[START DATA]
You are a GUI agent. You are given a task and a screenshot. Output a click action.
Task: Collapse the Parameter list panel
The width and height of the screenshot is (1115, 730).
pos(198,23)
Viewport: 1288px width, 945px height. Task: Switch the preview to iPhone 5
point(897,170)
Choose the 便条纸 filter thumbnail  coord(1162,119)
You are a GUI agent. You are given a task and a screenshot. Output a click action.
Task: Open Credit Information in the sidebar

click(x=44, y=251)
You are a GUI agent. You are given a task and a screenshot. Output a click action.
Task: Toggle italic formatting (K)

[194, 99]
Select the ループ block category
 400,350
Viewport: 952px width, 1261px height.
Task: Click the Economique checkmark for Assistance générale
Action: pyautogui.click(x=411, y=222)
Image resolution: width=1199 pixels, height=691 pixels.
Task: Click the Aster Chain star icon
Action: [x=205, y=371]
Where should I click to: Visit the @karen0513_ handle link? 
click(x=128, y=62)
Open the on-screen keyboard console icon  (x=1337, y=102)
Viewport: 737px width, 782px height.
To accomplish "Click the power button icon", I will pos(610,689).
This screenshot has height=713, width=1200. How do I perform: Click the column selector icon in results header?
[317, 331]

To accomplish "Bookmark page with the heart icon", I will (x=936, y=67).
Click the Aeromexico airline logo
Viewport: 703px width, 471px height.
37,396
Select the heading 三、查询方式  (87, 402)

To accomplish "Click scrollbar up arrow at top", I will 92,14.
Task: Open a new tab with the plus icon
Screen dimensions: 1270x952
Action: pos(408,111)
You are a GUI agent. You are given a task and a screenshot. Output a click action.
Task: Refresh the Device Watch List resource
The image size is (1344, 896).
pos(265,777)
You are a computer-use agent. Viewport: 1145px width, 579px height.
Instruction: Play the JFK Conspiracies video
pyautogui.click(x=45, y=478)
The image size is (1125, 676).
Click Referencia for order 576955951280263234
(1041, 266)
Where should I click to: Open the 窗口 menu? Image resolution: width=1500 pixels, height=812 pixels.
[END DATA]
TASK INSTRUCTIONS
Print the stretch of entries from the line containing "You are a computer-use" through the end of the entries, reproducing each line unchanged.

FINISHED TASK
You are a computer-use agent. Viewport: 1145px width, 579px height.
Instruction: Play the JFK Conspiracies video
pyautogui.click(x=45, y=478)
The image size is (1125, 676).
Click Referencia for order 576955951280263234
(1041, 266)
Where should I click to: Open the 窗口 menu? Image resolution: width=1500 pixels, height=812 pixels.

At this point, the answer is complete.